Dataset records Block Start
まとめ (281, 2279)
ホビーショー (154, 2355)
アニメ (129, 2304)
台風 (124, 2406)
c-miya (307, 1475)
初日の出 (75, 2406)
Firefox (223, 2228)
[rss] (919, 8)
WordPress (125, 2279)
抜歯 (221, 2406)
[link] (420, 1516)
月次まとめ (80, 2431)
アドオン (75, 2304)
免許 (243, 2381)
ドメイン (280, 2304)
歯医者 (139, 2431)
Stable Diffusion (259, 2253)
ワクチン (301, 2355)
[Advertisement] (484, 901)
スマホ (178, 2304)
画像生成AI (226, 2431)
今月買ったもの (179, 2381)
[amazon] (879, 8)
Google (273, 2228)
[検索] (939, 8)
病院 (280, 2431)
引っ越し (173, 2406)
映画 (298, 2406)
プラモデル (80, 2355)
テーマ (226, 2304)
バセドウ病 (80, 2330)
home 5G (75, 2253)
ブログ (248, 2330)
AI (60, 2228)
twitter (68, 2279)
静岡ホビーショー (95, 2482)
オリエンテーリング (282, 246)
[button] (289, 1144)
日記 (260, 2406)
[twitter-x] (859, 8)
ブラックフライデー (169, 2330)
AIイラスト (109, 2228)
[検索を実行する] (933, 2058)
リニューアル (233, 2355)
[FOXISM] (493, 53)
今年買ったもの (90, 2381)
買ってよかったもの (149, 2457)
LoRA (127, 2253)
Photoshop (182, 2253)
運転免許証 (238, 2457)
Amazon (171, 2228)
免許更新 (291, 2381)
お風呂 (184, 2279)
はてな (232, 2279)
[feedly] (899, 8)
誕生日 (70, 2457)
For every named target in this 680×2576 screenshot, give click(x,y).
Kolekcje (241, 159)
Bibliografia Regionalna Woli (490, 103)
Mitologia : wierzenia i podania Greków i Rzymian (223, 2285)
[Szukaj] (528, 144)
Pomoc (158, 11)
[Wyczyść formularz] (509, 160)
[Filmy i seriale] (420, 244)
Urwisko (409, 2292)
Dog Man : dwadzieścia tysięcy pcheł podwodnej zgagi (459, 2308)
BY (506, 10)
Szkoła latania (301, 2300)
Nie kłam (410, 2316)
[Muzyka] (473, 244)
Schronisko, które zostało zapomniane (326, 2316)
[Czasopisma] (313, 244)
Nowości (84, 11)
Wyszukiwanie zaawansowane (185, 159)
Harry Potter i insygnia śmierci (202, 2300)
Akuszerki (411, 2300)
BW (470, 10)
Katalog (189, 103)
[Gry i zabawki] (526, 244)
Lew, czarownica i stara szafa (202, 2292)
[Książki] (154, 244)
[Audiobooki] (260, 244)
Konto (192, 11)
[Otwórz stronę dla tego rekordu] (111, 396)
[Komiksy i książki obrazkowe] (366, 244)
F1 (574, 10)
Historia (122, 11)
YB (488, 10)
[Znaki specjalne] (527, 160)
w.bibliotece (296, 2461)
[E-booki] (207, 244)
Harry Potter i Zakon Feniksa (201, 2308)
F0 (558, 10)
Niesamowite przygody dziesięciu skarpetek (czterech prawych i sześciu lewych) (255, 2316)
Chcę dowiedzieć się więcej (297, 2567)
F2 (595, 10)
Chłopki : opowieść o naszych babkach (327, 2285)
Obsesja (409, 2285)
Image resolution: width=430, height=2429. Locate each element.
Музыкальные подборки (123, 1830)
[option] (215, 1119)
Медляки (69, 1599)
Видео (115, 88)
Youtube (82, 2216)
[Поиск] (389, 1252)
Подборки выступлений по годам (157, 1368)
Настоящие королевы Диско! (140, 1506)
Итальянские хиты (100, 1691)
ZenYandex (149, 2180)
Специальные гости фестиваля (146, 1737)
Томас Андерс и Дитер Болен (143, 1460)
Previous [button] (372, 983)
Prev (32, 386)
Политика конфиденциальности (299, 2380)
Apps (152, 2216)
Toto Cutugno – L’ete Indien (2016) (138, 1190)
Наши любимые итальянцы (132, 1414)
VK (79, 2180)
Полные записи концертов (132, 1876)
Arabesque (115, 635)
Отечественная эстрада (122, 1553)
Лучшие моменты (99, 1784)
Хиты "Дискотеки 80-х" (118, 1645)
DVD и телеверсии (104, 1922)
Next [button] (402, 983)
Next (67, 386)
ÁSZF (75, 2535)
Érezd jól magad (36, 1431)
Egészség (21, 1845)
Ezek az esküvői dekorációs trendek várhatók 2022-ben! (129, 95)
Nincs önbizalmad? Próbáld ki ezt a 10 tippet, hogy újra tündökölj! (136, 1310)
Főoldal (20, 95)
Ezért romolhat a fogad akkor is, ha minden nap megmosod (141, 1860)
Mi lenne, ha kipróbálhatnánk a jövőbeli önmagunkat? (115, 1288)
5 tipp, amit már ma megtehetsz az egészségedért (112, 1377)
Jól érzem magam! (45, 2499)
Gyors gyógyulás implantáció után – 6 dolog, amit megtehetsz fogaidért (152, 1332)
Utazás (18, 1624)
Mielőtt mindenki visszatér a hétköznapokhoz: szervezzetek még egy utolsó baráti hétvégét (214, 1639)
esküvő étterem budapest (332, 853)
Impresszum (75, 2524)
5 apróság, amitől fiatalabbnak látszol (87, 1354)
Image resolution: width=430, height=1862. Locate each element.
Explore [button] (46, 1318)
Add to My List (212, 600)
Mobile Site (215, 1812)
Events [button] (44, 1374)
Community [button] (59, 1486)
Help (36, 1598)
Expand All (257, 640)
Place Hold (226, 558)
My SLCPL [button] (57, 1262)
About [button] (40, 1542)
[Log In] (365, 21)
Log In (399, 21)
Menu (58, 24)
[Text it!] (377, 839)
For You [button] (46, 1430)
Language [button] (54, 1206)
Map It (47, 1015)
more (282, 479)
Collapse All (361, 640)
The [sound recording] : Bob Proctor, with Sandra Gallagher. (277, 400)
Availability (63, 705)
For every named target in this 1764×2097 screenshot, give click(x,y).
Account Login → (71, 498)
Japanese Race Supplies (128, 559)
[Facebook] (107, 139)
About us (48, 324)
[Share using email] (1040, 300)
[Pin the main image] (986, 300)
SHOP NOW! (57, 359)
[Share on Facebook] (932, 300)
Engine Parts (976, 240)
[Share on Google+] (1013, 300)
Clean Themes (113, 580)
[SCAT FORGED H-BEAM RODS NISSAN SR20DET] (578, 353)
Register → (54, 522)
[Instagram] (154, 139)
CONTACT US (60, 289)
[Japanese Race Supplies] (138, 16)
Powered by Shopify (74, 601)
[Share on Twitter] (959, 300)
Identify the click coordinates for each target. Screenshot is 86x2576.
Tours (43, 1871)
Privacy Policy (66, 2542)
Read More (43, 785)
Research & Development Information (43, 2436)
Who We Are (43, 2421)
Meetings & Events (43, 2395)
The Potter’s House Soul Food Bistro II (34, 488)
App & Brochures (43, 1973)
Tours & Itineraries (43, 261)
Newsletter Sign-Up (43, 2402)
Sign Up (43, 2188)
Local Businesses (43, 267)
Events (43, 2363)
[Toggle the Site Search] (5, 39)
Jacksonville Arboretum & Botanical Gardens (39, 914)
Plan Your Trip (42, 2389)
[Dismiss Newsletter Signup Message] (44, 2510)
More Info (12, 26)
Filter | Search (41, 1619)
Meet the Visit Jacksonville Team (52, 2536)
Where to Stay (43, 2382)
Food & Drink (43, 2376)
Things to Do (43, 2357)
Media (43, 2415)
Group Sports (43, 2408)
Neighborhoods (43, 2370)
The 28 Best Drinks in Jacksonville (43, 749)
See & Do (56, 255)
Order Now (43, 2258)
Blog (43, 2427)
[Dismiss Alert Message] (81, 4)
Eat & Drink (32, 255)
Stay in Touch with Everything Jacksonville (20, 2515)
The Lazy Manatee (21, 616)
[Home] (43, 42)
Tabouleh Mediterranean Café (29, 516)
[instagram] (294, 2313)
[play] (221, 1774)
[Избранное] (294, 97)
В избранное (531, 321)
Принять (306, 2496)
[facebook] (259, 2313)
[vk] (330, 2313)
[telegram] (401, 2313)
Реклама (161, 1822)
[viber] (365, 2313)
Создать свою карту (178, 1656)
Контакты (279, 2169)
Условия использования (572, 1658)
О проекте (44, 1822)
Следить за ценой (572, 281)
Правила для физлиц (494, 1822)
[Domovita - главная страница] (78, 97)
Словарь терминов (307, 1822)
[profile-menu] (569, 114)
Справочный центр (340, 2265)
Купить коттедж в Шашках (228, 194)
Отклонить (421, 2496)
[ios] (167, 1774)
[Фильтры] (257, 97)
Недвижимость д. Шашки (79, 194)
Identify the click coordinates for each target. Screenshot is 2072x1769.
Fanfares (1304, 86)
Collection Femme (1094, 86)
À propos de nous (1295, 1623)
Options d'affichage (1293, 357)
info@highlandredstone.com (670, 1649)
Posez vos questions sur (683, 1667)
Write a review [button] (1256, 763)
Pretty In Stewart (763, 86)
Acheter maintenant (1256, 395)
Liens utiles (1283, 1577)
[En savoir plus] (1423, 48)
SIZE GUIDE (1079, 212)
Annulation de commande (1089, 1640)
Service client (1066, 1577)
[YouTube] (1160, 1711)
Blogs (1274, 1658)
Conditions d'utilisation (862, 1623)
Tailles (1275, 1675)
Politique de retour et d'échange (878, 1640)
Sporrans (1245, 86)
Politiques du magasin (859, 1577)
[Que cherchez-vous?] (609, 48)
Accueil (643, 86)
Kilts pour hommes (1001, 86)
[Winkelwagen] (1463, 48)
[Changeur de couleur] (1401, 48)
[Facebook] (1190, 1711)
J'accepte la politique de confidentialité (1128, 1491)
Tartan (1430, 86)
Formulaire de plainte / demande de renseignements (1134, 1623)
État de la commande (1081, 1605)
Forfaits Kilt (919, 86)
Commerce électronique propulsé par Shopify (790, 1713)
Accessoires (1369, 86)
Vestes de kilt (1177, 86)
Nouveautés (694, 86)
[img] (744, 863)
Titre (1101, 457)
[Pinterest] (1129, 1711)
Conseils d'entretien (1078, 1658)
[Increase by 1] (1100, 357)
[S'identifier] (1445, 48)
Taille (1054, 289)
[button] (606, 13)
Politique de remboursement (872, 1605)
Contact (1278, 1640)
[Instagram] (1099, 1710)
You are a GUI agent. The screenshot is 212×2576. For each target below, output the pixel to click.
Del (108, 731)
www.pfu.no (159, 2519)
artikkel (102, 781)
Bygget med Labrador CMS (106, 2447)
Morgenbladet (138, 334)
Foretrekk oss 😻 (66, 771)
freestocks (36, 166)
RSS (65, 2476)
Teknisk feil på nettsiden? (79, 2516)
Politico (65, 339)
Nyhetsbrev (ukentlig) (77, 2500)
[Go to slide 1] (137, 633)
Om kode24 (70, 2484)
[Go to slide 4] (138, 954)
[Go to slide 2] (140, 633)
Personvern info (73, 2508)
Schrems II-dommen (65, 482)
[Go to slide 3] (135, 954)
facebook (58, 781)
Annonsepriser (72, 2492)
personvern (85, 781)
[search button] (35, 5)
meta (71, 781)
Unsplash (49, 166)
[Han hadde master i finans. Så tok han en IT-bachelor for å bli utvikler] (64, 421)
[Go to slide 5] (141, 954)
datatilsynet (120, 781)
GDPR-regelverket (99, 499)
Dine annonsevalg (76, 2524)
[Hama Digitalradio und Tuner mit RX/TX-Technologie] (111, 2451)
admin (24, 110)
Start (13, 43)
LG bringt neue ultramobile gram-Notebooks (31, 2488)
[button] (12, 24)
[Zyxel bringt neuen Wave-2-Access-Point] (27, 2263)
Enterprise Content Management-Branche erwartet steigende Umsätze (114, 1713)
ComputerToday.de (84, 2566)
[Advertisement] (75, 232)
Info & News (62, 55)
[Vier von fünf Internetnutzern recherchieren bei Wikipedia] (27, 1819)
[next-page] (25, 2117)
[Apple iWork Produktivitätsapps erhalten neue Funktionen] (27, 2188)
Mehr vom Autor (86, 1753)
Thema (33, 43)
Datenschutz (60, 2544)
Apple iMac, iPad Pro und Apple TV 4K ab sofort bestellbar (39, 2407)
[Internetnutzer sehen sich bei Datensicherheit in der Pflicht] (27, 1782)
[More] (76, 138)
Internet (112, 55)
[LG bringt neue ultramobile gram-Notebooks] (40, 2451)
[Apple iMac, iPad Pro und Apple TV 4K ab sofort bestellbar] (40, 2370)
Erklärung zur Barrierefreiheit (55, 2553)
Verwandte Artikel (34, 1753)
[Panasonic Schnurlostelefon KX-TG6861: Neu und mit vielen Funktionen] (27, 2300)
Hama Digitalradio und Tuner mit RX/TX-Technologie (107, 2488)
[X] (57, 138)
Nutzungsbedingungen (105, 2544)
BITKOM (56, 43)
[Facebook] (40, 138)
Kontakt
Dataset records Block End
_The problem_
Leave out every line above except those from the line with "Community [button] (59, 1486)" up to and including the line with "More Info (12, 26)", and copy those exactly.

_Problem solution_
Community [button] (59, 1486)
Help (36, 1598)
Expand All (257, 640)
Place Hold (226, 558)
My SLCPL [button] (57, 1262)
About [button] (40, 1542)
[Log In] (365, 21)
Log In (399, 21)
Menu (58, 24)
[Text it!] (377, 839)
For You [button] (46, 1430)
Language [button] (54, 1206)
Map It (47, 1015)
more (282, 479)
Collapse All (361, 640)
The [sound recording] : Bob Proctor, with Sandra Gallagher. (277, 400)
Availability (63, 705)
For every named target in this 1764×2097 screenshot, give click(x,y).
Account Login → (71, 498)
Japanese Race Supplies (128, 559)
[Facebook] (107, 139)
About us (48, 324)
[Share using email] (1040, 300)
[Pin the main image] (986, 300)
SHOP NOW! (57, 359)
[Share on Facebook] (932, 300)
Engine Parts (976, 240)
[Share on Google+] (1013, 300)
Clean Themes (113, 580)
[SCAT FORGED H-BEAM RODS NISSAN SR20DET] (578, 353)
Register → (54, 522)
[Instagram] (154, 139)
CONTACT US (60, 289)
[Japanese Race Supplies] (138, 16)
Powered by Shopify (74, 601)
[Share on Twitter] (959, 300)
Identify the click coordinates for each target. Screenshot is 86x2576.
Tours (43, 1871)
Privacy Policy (66, 2542)
Read More (43, 785)
Research & Development Information (43, 2436)
Who We Are (43, 2421)
Meetings & Events (43, 2395)
The Potter’s House Soul Food Bistro II (34, 488)
App & Brochures (43, 1973)
Tours & Itineraries (43, 261)
Newsletter Sign-Up (43, 2402)
Sign Up (43, 2188)
Local Businesses (43, 267)
Events (43, 2363)
[Toggle the Site Search] (5, 39)
Jacksonville Arboretum & Botanical Gardens (39, 914)
Plan Your Trip (42, 2389)
[Dismiss Newsletter Signup Message] (44, 2510)
More Info (12, 26)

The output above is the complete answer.